* **DATA FOR PROCESSING**
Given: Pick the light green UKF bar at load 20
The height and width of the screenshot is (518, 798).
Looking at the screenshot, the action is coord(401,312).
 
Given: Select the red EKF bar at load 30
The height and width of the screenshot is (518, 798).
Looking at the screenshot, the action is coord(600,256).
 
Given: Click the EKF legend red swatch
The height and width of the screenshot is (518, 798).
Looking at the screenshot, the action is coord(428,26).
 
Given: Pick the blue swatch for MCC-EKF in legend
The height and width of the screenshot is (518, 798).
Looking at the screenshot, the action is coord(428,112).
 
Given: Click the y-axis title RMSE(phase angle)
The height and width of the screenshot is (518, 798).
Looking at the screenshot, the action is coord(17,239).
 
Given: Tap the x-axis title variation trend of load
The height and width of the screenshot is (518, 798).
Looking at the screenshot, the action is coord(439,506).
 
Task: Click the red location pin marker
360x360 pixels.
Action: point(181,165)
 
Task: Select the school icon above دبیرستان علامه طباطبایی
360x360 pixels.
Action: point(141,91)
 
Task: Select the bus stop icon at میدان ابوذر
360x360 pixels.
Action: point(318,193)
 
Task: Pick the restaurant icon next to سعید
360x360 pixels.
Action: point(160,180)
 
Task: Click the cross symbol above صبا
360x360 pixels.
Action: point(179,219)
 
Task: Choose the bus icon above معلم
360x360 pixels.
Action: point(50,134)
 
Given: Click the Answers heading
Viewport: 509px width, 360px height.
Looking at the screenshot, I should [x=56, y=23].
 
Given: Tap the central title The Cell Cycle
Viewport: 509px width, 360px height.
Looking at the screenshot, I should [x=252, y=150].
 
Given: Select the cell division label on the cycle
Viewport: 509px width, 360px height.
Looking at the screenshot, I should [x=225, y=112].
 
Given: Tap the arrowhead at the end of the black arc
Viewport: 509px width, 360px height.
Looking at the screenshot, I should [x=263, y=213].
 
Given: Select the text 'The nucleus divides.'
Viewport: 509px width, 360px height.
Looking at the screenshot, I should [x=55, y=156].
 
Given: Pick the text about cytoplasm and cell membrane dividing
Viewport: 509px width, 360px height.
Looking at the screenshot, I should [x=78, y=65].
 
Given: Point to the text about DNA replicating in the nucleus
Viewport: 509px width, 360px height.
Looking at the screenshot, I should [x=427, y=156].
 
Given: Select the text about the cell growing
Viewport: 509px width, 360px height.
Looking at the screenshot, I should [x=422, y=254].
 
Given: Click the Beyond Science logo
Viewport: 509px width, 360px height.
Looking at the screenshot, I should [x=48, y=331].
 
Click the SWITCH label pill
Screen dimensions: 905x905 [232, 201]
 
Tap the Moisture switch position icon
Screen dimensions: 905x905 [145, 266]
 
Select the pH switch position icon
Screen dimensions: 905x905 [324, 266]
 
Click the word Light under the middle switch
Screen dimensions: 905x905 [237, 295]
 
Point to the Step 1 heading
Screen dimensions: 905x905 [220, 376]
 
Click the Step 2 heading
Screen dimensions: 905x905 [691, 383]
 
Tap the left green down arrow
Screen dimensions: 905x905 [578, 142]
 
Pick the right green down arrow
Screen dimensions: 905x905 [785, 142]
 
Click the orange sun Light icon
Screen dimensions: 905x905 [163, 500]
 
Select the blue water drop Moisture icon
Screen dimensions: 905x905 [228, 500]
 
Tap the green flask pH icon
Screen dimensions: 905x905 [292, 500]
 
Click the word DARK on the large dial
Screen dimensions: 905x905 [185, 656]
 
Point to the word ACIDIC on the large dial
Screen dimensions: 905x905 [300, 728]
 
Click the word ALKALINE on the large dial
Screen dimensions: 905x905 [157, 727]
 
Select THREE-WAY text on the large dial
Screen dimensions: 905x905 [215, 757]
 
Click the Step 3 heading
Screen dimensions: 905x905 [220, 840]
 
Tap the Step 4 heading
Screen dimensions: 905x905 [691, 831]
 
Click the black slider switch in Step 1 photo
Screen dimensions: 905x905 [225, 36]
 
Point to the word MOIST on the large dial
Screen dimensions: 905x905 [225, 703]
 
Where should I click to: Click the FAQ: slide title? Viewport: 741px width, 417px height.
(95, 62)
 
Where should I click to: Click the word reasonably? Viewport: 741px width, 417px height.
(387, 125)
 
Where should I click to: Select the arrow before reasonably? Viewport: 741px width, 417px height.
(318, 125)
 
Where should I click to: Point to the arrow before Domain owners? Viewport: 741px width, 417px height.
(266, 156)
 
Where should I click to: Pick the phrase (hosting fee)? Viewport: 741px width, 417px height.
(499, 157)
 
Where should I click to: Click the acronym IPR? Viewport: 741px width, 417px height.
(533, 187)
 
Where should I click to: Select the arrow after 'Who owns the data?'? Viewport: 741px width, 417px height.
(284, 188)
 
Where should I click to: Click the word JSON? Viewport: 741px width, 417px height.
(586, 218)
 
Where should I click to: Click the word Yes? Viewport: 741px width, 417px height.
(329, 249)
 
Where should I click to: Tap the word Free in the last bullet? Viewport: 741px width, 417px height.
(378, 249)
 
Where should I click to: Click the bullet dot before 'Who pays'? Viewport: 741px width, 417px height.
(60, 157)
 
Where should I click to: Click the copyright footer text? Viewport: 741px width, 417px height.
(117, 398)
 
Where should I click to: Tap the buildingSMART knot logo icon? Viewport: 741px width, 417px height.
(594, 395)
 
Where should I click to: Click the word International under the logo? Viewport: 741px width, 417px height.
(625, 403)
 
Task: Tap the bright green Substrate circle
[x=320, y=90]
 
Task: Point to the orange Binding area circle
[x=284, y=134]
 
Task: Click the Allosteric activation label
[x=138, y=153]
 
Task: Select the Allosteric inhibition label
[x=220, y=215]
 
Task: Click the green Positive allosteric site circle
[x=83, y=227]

* **EXERCISE GOAL**
Can you format the listing above as a JSON list of strings, with one string per line and blank lines omitted?

* **IN RESPONSE**
[
  "Given: Pick the light green UKF bar at load 20",
  "The height and width of the screenshot is (518, 798).",
  "Looking at the screenshot, the action is coord(401,312).",
  "Given: Select the red EKF bar at load 30",
  "The height and width of the screenshot is (518, 798).",
  "Looking at the screenshot, the action is coord(600,256).",
  "Given: Click the EKF legend red swatch",
  "The height and width of the screenshot is (518, 798).",
  "Looking at the screenshot, the action is coord(428,26).",
  "Given: Pick the blue swatch for MCC-EKF in legend",
  "The height and width of the screenshot is (518, 798).",
  "Looking at the screenshot, the action is coord(428,112).",
  "Given: Click the y-axis title RMSE(phase angle)",
  "The height and width of the screenshot is (518, 798).",
  "Looking at the screenshot, the action is coord(17,239).",
  "Given: Tap the x-axis title variation trend of load",
  "The height and width of the screenshot is (518, 798).",
  "Looking at the screenshot, the action is coord(439,506).",
  "Task: Click the red location pin marker",
  "360x360 pixels.",
  "Action: point(181,165)",
  "Task: Select the school icon above دبیرستان علامه طباطبایی",
  "360x360 pixels.",
  "Action: point(141,91)",
  "Task: Select the bus stop icon at میدان ابوذر",
  "360x360 pixels.",
  "Action: point(318,193)",
  "Task: Pick the restaurant icon next to سعید",
  "360x360 pixels.",
  "Action: point(160,180)",
  "Task: Click the cross symbol above صبا",
  "360x360 pixels.",
  "Action: point(179,219)",
  "Task: Choose the bus icon above معلم",
  "360x360 pixels.",
  "Action: point(50,134)",
  "Given: Click the Answers heading",
  "Viewport: 509px width, 360px height.",
  "Looking at the screenshot, I should [x=56, y=23].",
  "Given: Tap the central title The Cell Cycle",
  "Viewport: 509px width, 360px height.",
  "Looking at the screenshot, I should [x=252, y=150].",
  "Given: Select the cell division label on the cycle",
  "Viewport: 509px width, 360px height.",
  "Looking at the screenshot, I should [x=225, y=112].",
  "Given: Tap the arrowhead at the end of the black arc",
  "Viewport: 509px width, 360px height.",
  "Looking at the screenshot, I should [x=263, y=213].",
  "Given: Select the text 'The nucleus divides.'",
  "Viewport: 509px width, 360px height.",
  "Looking at the screenshot, I should [x=55, y=156].",
  "Given: Pick the text about cytoplasm and cell membrane dividing",
  "Viewport: 509px width, 360px height.",
  "Looking at the screenshot, I should [x=78, y=65].",
  "Given: Point to the text about DNA replicating in the nucleus",
  "Viewport: 509px width, 360px height.",
  "Looking at the screenshot, I should [x=427, y=156].",
  "Given: Select the text about the cell growing",
  "Viewport: 509px width, 360px height.",
  "Looking at the screenshot, I should [x=422, y=254].",
  "Given: Click the Beyond Science logo",
  "Viewport: 509px width, 360px height.",
  "Looking at the screenshot, I should [x=48, y=331].",
  "Click the SWITCH label pill",
  "Screen dimensions: 905x905 [232, 201]",
  "Tap the Moisture switch position icon",
  "Screen dimensions: 905x905 [145, 266]",
  "Select the pH switch position icon",
  "Screen dimensions: 905x905 [324, 266]",
  "Click the word Light under the middle switch",
  "Screen dimensions: 905x905 [237, 295]",
  "Point to the Step 1 heading",
  "Screen dimensions: 905x905 [220, 376]",
  "Click the Step 2 heading",
  "Screen dimensions: 905x905 [691, 383]",
  "Tap the left green down arrow",
  "Screen dimensions: 905x905 [578, 142]",
  "Pick the right green down arrow",
  "Screen dimensions: 905x905 [785, 142]",
  "Click the orange sun Light icon",
  "Screen dimensions: 905x905 [163, 500]",
  "Select the blue water drop Moisture icon",
  "Screen dimensions: 905x905 [228, 500]",
  "Tap the green flask pH icon",
  "Screen dimensions: 905x905 [292, 500]",
  "Click the word DARK on the large dial",
  "Screen dimensions: 905x905 [185, 656]",
  "Point to the word ACIDIC on the large dial",
  "Screen dimensions: 905x905 [300, 728]",
  "Click the word ALKALINE on the large dial",
  "Screen dimensions: 905x905 [157, 727]",
  "Select THREE-WAY text on the large dial",
  "Screen dimensions: 905x905 [215, 757]",
  "Click the Step 3 heading",
  "Screen dimensions: 905x905 [220, 840]",
  "Tap the Step 4 heading",
  "Screen dimensions: 905x905 [691, 831]",
  "Click the black slider switch in Step 1 photo",
  "Screen dimensions: 905x905 [225, 36]",
  "Point to the word MOIST on the large dial",
  "Screen dimensions: 905x905 [225, 703]",
  "Where should I click to: Click the FAQ: slide title? Viewport: 741px width, 417px height.",
  "(95, 62)",
  "Where should I click to: Click the word reasonably? Viewport: 741px width, 417px height.",
  "(387, 125)",
  "Where should I click to: Select the arrow before reasonably? Viewport: 741px width, 417px height.",
  "(318, 125)",
  "Where should I click to: Point to the arrow before Domain owners? Viewport: 741px width, 417px height.",
  "(266, 156)",
  "Where should I click to: Pick the phrase (hosting fee)? Viewport: 741px width, 417px height.",
  "(499, 157)",
  "Where should I click to: Click the acronym IPR? Viewport: 741px width, 417px height.",
  "(533, 187)",
  "Where should I click to: Select the arrow after 'Who owns the data?'? Viewport: 741px width, 417px height.",
  "(284, 188)",
  "Where should I click to: Click the word JSON? Viewport: 741px width, 417px height.",
  "(586, 218)",
  "Where should I click to: Click the word Yes? Viewport: 741px width, 417px height.",
  "(329, 249)",
  "Where should I click to: Tap the word Free in the last bullet? Viewport: 741px width, 417px height.",
  "(378, 249)",
  "Where should I click to: Click the bullet dot before 'Who pays'? Viewport: 741px width, 417px height.",
  "(60, 157)",
  "Where should I click to: Click the copyright footer text? Viewport: 741px width, 417px height.",
  "(117, 398)",
  "Where should I click to: Tap the buildingSMART knot logo icon? Viewport: 741px width, 417px height.",
  "(594, 395)",
  "Where should I click to: Click the word International under the logo? Viewport: 741px width, 417px height.",
  "(625, 403)",
  "Task: Tap the bright green Substrate circle",
  "[x=320, y=90]",
  "Task: Point to the orange Binding area circle",
  "[x=284, y=134]",
  "Task: Click the Allosteric activation label",
  "[x=138, y=153]",
  "Task: Select the Allosteric inhibition label",
  "[x=220, y=215]",
  "Task: Click the green Positive allosteric site circle",
  "[x=83, y=227]"
]